A capability like this would make it much easier to manage large aggregate code bases consisting of many dependencies. OSS package maintainers or infrastructure providers at companies could ship nominally backwards -incompatible changes that are still actually compatible when you run the macro transformer that updates the code that uses them.
For a simple example, imagine that `foo()` was previously a function and the implementation chooses to add some optional parameters or those with default values and change it into a macro `foo!()`. The accompanying transformer would semantically identify references to `foo()` and make the necessary updates. You could rename global constants or traits or other code elements this way.
Consider the way in which Google Guava has had to evolve over time. A number of its features have become part of the Java language, and thus the classes deprecated and removed gradually. With a compiler facility like what I am describing, users of Guava could run the transformer to migrate older could bases that use methods like Guava’s `Preconditions.checkNotNull(Object, message))` to use Java’s now-standard `Objects. requireNonNull (T obj, String message)`. Because the maintainers of Guava wanted to keep it modern, current, avoid redundancy, and designed in the best way that they knew how, they made a number of breaking changes for which the project lead later apologized [1]. Most changes wouldn’t have been be painful if accompanied by automated refactoring.
You could allow the transformer to produce code that still needs work from humans to finalize and compile. In that case it could change as much as it’s able and leave instructions at each call site.
At my company we have bots that submit proposed code changes to our codebase that need to be taken over as author by a human, reviewed, sometimes lightly edited, and shipped, and they work quite well. One bit finds unused code and submits diffs to remove it if it’s been in the code repository long enough. Another detects when launch experiments have been at 100% all on one treatment for a long period of time (meaning the feature has launched) and submits code removing the experiment check. The latter sometimes require removes surrounding code that would subsequently become unused from removing the experiment check.
These have provided meaningful value in helping keep the codebase tidy and I look forward to more automation like this in the future, including diff-aware compilers and refactoring tools.
But I would not want Git itself trying to understand the contents of files. That seems to me to be an idea that lives on a misconception of the "things programmers believe about names" variety. Not every file in source control is source code. Not every programming language's grammar maps to an abstract syntax tree. In some files, such as makefiles, the difference between tabs and spaces is semantically significant. Some languages (such as Fortran and Racket) have variable syntax. And so on and so forth.

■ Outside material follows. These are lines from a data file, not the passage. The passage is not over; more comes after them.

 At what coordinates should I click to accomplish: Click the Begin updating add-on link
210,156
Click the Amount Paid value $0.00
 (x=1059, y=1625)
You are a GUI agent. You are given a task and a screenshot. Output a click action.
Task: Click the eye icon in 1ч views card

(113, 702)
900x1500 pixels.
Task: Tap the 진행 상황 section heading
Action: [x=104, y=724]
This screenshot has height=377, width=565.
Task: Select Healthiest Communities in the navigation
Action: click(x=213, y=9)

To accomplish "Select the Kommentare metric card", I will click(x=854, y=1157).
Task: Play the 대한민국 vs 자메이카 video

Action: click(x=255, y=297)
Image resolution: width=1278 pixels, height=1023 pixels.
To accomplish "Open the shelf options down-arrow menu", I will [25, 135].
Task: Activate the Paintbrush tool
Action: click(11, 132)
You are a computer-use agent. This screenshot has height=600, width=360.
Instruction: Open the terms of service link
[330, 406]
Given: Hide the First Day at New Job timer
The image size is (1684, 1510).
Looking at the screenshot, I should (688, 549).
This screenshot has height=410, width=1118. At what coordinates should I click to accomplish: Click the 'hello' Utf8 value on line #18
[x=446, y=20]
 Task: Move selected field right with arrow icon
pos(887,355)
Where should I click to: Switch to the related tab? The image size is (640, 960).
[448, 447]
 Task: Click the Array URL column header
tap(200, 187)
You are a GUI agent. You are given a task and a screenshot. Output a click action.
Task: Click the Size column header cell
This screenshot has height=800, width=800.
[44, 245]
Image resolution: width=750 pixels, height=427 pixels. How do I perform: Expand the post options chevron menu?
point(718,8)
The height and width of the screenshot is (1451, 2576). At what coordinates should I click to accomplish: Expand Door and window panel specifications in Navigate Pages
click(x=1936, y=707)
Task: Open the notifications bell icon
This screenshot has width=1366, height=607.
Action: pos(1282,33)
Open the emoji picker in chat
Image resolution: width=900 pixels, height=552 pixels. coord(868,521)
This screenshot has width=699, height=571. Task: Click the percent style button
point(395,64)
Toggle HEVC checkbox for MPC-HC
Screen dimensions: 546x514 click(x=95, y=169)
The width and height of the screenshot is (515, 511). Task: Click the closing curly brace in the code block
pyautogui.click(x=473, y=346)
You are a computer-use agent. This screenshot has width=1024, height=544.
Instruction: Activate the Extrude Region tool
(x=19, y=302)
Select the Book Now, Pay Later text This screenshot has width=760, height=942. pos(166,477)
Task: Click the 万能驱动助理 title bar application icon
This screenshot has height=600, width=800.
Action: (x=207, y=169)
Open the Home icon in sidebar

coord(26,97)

So I think that we really don't want the source control system itself trying to get too smart about the contents of files. That will inevitably make the source control system less compatible with the various kinds of things you might want to put into source control. And it will also make the source control system a lot more complicated than it would otherwise be, in return for a largely theoretical payoff.
But if we want to delegate the work of generating diffs off to other people, so that Git can allow for syntax or semantics-aware diffing without having to personally wade into that quagmire (and perhaps also allowing language communities to support multiple source control systems, a bit like how it works with LSP), that might be an interesting thing to experiment with.